Starting with the line that contains "Image resolution: width=801", return every line through the end of the listing below exactly as written. Omit the pictures.

DATA SHOWN
BEGIN

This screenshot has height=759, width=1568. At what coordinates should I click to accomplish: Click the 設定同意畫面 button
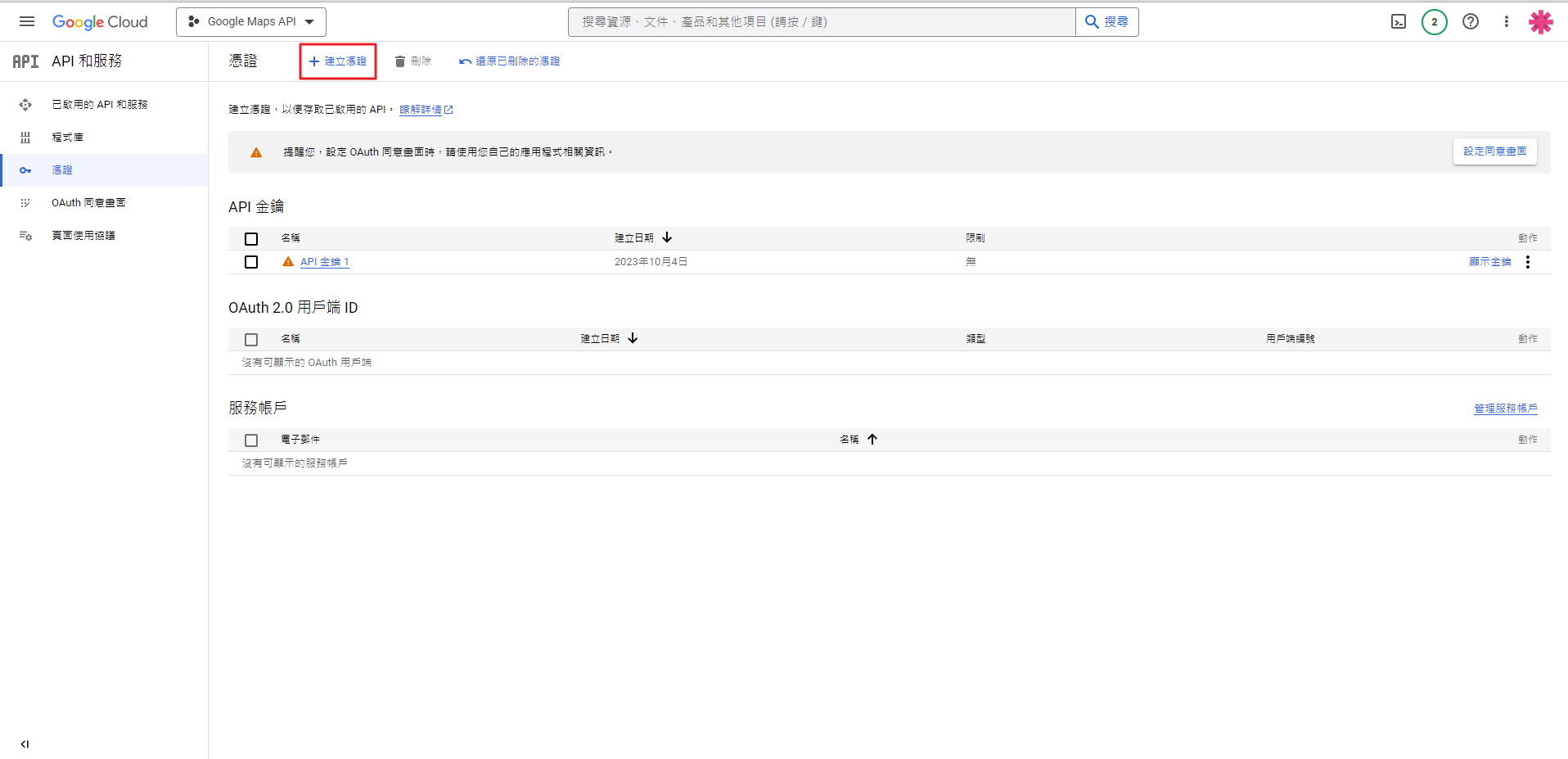tap(1494, 151)
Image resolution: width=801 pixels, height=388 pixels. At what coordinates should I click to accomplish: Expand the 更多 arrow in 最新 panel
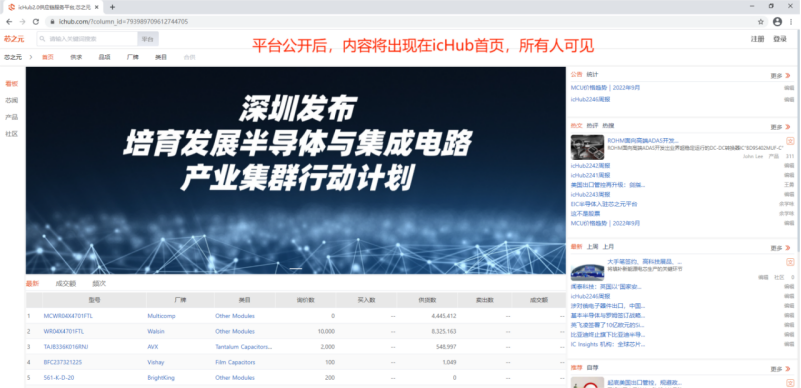(788, 248)
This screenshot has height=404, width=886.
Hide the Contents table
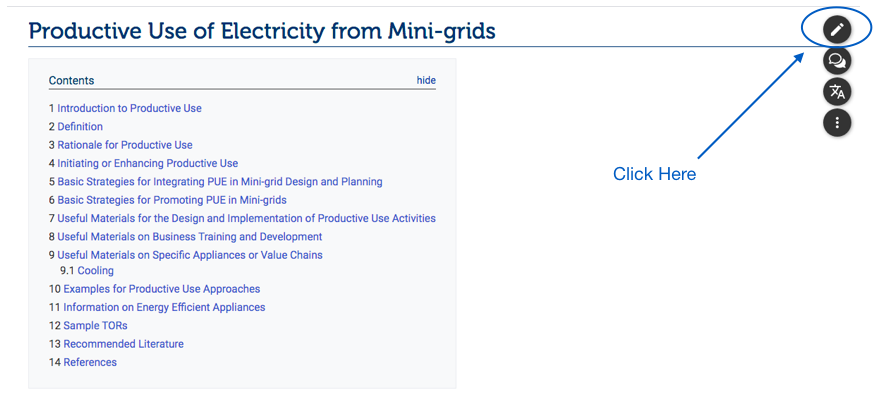[426, 80]
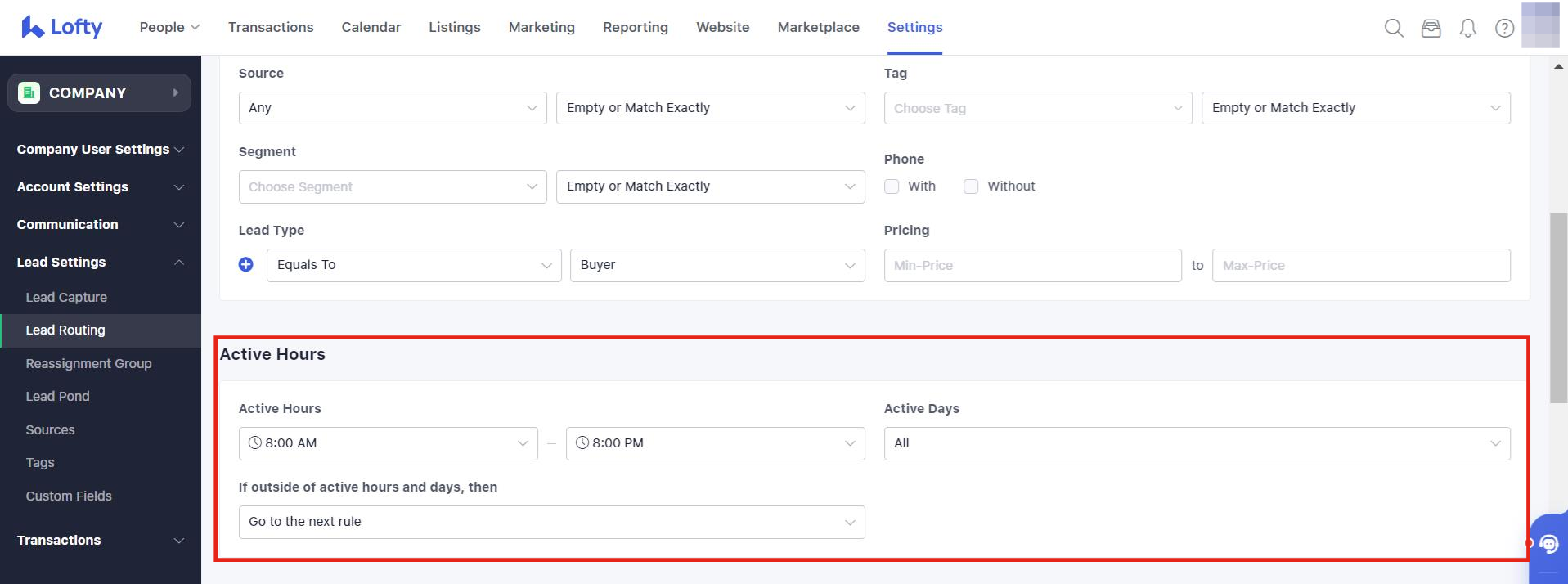Enable the Phone 'With' checkbox
The image size is (1568, 584).
pyautogui.click(x=892, y=186)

END

ANSWER TO THIS EXERCISE
Image resolution: width=801 pixels, height=388 pixels. At what coordinates should I click to accomplish: Expand the 更多 arrow in 最新 panel
(788, 248)
This screenshot has height=404, width=886.
Hide the Contents table
[426, 80]
Enable the Phone 'With' checkbox
The image size is (1568, 584).
pyautogui.click(x=892, y=186)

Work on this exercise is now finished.